BUDGET supermarket giant Iceland is one hurdle away from opening a £1 million “warehouse-style” store in Clydebank town centre – the first of its kind in Scotland.
The firm – which operates close to 900 stores nationwide – has submitted an alcohol licensing application to West Dunbartonshire Council in connection with the planned opening of the10,000 sq ft store under The Food Warehouse.
If the application is approved by the council’s licensing committee next month, it would pave the way for the new store to open in Clyde Retail Park in July – which would also create 20 new jobs.
The Food Warehouse’s managing director Richard Walker told the Post: “The Food Warehouse is a new and exciting concept, offering a truly outstanding food and drink range in an easy-to-shop warehouse setting.
“We and our landlord together intend to make a £1 million investment at The Clyde Retail Park, bringing new life to a property that has lain vacant for around a year and creating more than 20 good new jobs for local people.
“We very much hope that the licensing committee will look favourably on our application as this is the final hurdle we need to overcome before going ahead with our investment at Clydebank and beginning what we hope will be the roll-out of The Food Warehouse across Scotland, creating many more new jobs and more opportunities for our Scottish food and drink suppliers.”

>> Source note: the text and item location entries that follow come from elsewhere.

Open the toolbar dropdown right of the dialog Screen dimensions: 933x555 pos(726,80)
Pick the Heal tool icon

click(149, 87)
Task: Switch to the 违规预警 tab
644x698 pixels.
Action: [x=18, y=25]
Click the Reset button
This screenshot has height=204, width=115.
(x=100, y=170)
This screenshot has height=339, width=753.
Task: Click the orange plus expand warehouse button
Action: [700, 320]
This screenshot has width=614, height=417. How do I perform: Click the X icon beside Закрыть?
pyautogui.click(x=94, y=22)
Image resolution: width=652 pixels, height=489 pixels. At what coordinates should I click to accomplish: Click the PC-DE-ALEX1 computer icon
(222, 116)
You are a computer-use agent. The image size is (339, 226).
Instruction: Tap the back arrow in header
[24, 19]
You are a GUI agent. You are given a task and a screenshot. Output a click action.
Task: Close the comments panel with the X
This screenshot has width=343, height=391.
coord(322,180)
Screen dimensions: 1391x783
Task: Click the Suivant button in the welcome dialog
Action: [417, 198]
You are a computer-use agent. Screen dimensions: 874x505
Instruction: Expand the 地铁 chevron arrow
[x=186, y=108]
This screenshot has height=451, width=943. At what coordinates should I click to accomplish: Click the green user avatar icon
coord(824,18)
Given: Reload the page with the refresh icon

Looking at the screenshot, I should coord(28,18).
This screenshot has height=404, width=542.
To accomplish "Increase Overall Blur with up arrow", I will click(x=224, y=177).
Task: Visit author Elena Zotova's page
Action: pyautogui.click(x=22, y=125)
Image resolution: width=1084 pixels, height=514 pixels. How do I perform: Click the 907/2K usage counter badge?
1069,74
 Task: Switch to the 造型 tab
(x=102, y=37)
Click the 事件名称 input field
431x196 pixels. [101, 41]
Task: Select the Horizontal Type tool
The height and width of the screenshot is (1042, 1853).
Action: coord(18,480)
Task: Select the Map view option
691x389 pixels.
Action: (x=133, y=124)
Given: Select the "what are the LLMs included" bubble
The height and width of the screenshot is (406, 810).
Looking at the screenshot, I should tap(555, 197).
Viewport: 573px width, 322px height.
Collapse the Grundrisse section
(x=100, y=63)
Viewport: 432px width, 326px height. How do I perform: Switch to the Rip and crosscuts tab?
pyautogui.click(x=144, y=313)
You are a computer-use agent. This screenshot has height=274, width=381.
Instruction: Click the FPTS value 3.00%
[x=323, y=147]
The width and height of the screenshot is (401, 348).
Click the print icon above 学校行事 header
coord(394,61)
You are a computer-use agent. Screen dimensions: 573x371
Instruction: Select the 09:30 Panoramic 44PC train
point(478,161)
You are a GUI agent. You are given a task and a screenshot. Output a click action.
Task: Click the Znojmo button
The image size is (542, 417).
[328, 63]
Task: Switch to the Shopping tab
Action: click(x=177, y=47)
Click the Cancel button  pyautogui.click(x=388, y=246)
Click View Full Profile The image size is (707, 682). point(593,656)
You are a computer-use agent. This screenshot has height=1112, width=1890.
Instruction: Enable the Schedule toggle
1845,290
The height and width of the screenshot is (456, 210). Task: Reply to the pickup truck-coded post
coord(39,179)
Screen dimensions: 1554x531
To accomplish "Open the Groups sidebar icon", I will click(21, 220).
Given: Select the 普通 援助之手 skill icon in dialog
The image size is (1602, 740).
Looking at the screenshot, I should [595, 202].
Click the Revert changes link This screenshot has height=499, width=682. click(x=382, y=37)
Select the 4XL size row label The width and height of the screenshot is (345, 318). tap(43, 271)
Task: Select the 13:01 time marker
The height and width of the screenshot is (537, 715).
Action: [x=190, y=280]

The Food Warehouse stores are more than twice the size of a typical Iceland high street store and stock the complete Iceland range, as well as extended ranges of luxury and speciality frozen food, chilled meat and fresh produce, fine wines and craft beers, a wide selection of value bulk packs of grocery products, and selected bargain homeware lines.
Local politicians and business chiefs have already welcomed the prospect of the new store.
Damon Scott, chief executive of Dunbartonshire Chamber of Commerce, said: “The chamber welcomes investment and job creation that generates a wider benefit and sits well within the current provision.”
Gil Paterson, MSP for Clydebank, added: “I welcome new business coming to Clydebank and bringing jobs. Economic growth is key to alleviating many core problems facing Scotland, such as child poverty. The more who have jobs, the healthier our local economy is.”